Justification: I just want to target one person, that I trust, with whom I can practice.

Story 3: As someone trying to use Color for the first time, I want to be able to send a chat message to my Facebook friends that are online and ask them if they want to color with me.

Justification: I don't want you to automatically create groups from my Facebook profile. That's probably going to make me feel stupid again because I don't know that I'll have anyone to practice with. Again, one person to practice with.

Story 4: As someone trying to use Color for the first time, I want to be able to send a twitter reply to someone and invite them to "color" with me, again, so I can practice.

Justification: Same as above.

Story 5: As someone that uses GroupMe, I'd like to be able to start a color group with my GroupMe group.

Justification: This will allow me to understand the power of color, without having to physically be near anyone else.

(Alternative solution, what the hell, just buy GroupMe.)
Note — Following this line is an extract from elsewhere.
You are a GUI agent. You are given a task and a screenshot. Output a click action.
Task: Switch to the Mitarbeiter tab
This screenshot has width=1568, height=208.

Let's talk about the themes

The theme with all of this, is that most users will not be near other users when they first try out the app. Bill Nguyen was talking about widening the proximity radius, but I think that's still problematic.

You need to look at this period as a "train the trainers" time period. My siblings are never going to do this stuff, I realize that, because they're not techy. That's fine. But, I need to know how to train my siblings. Feel me?

Also, Seth Godin talks a lot about the difference between trying to change people's world views, and trying to leverage peoples word views.

Color is trying way too hard to change my worldview. And that freaks my shit out. My worldview right now is as follows:

* I am connected to, and interested in, people that are physically far away from me.
* I live with the people that are physically near me, and my wife gets mad at me when I take her picture when she's in her pajamas.
* Pictures are still kind of personal. I generally have the opportunity to edit them and make sure I want to put them somewhere for the world to see.
* Your application is scary because it takes pictures and puts them someplace I didn't know exists.

Instead, let me "Color" with the people I'm already connected to, and let us have fun practicing together. Let us tweet about our practice sessions and share them on Twitter and Facebook.

The danger for Color right now, I believe, is that they think the UI is the problem. That's certainly PART of the problem, but I don't think it's the core problem.

Color needs to create a sort of gravitational pull to get me and others to use their application with the people we're already connected with. If they don't do this, it doesn't matter how great the new UI is, because I still won't use the app.

Instead however, if I see a new group pop up that's nearby me, while I'm using the app with my existing network, (because my neighbor across the street is doing the same thing!) I might just check that new group out.

And if you connect me with someone new, someone that becomes a friend because I live near them, you just might have a shot at changing my world.